====== DATA FOR ANALYSIS ======
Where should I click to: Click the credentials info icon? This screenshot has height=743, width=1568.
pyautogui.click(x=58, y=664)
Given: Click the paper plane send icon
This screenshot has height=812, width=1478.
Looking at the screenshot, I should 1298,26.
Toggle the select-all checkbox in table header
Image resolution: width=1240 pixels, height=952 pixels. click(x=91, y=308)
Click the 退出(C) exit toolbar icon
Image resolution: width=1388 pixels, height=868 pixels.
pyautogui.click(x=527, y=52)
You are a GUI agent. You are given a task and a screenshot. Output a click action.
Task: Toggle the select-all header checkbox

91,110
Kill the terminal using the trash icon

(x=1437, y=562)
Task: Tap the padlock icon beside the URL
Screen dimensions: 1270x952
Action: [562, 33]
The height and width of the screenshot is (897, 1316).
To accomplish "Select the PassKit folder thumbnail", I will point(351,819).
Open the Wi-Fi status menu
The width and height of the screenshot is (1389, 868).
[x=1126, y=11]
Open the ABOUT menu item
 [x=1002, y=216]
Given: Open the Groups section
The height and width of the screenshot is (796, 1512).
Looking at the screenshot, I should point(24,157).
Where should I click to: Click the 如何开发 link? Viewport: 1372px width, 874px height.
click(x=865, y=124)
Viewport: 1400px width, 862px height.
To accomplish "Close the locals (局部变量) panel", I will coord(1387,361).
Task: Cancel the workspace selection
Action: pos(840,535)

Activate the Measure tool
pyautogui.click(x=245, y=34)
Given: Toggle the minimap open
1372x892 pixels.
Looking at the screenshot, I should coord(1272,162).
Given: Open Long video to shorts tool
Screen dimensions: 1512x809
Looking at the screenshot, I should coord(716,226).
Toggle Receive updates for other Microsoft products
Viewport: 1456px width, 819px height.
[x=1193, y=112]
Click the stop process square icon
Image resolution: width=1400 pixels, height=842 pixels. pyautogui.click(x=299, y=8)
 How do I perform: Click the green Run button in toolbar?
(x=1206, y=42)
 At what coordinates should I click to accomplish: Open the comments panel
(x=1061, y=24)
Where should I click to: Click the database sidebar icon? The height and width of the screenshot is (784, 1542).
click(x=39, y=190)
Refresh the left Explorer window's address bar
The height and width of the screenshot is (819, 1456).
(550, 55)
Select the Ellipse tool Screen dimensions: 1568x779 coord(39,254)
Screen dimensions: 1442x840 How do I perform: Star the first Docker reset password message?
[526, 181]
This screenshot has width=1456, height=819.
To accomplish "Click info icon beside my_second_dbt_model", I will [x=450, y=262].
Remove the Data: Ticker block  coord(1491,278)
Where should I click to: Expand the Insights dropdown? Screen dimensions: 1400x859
======
### EXERCISE DETAILS
Copy the line containing "The height and width of the screenshot is (819, 1456)." and every line after it, through the last line of the records. Include nothing else.

### RESULT
The height and width of the screenshot is (819, 1456).
(550, 55)
Select the Ellipse tool Screen dimensions: 1568x779 coord(39,254)
Screen dimensions: 1442x840 How do I perform: Star the first Docker reset password message?
[526, 181]
This screenshot has width=1456, height=819.
To accomplish "Click info icon beside my_second_dbt_model", I will [x=450, y=262].
Remove the Data: Ticker block  coord(1491,278)
Where should I click to: Expand the Insights dropdown? Screen dimensions: 1400x859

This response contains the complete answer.